I felt like his real family. He said to me on my first game, I will always remember, he said to me, “Just play like you play in training. You are playing good, you are playing brilliant. This is your game. Just enjoy it. Do what you can do. If there is a mistake, don’t worry about it. Just do what you can. If there is anything bad, it is me, it is not you! Just enjoy.”
“‘Phew!’ When I was able to do the things I do well, I felt really welcome from every single player.”
He continued: “Divock (Origi) helped me a lot also. The impact he had on me was big. I was close to him and am still close, so I see the way it works. I see his mentality, and it’s not just seeing the way it works in training, but he was explaining to me his background and how he worked to get there.

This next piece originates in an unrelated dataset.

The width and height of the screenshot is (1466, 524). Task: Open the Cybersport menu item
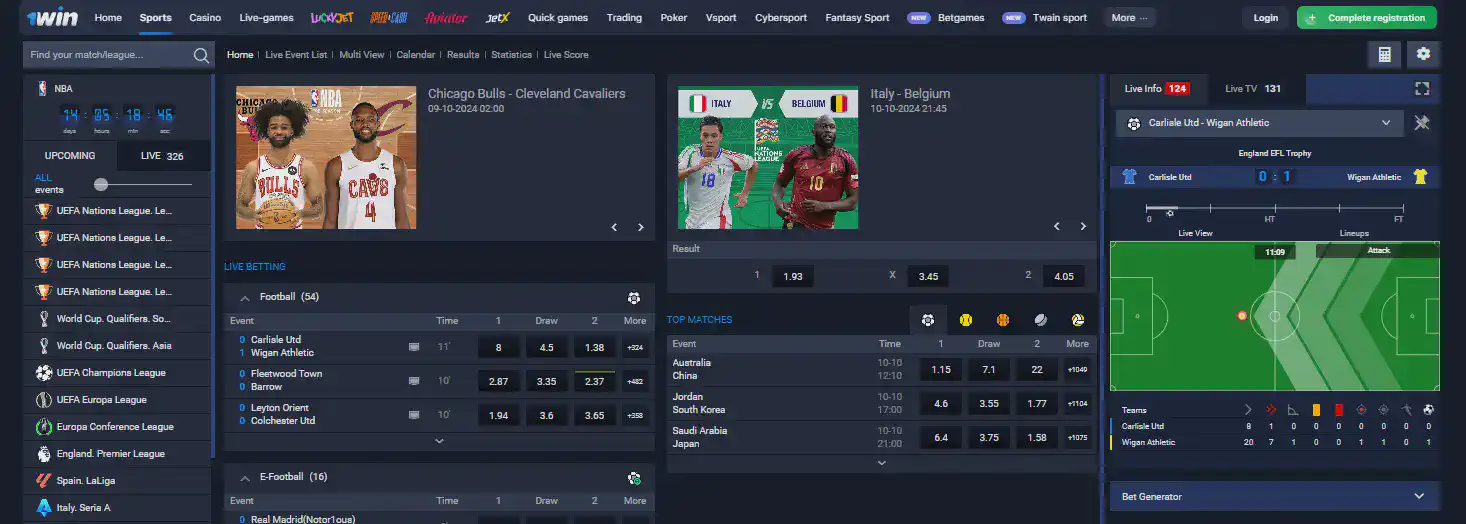click(x=781, y=18)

That can help me be better on the pitch and at the club. I take anything that he’s giving to me, so he helped me a lot for sure and made me comfortable. When you come for the first time (to the first team), whether it’s in pre-season or being in the group, or playing a game, seeing the elders, come over to you, talk to you, make you comfortable, offer you a seat at their table. ‘I’m here sitting with the first team!’
“You feel good, you feel calmer. It’s a real family. Hendo and Sadio (Mane) came to me and were talking to me, in the gym, seeing the way it works in the gym. They were helping me and pushing me harder.
“Sadio is always the one who was there before everybody. He works really hard. I came also early one time, but not as early as Sadio, so I was seeing him working in the gym. I was like, ‘Wow! He is working in the gym already.’
This is the time when people come in and go to eat, but he’s not eating. He’s there, working in the gym. ‘Wow’. He was doing sit-ups, and sit-ups, and sit-ups. ‘Wow’. I went to get changed and went to get something quickly to eat. Came back to the changing room, and then went to join him in the gym. I see him working, and then the squad came 30-45 minutes afterwards, and he was still working there! He was the last to go out of there. ‘Wow’.
“Sometimes, he is one who gives me advice on how to work and how to do things. It’s not just him, they are all examples to me. I look at the way they are doing things. And if, for example, for 10 seconds or one minute I’m just there doing nothing, it would be like, ‘Billy! What are you doing?! Come on, come on! Give more, give more!’
But Sadio is one that was pushing me and I see his mindset and his impact. It’s not only me, you saw him talking to the other youngsters and Divock and Hendo talking to the young ones who come from the academy. It helps makes us comfortable and puts us in a very good position to play football and do the things that the club wants us to do.”
Despite still being just 20, Koumetio isn’t ‘Billy the Kid’ anymore. He first trained with the Liverpool first team four years ago, has played twice competitively for Klopp’s side, and played in Europe for Austria Vienna last season.
And while he still has it all to prove on loan with Dunkerque, you won’t miss the giant defender wearing his trademark number 89 on his back. Also his number at both Liverpool and Vienna, such a selection is very much deliberate.
“I had the opportunity to choose, I had the opportunity to choose when I came here (to Vienna),” he recalled. “But I said I wanted to keep the 89.
“I know sometimes when we say the number seven, everybody thinks about one player. When we say 66, everybody thinks about one player. Not so much five or four.
“I want to say 89 is going to be my number! They said, ‘Are you sure?’ and I said yes! 89, I will make this number mine! When you say 89, you will know that this is me.”
It might be 21 months since Koumetio last started for Liverpool, but now on loan back in France, the 20-year-old is determined to make sure you still remember the name.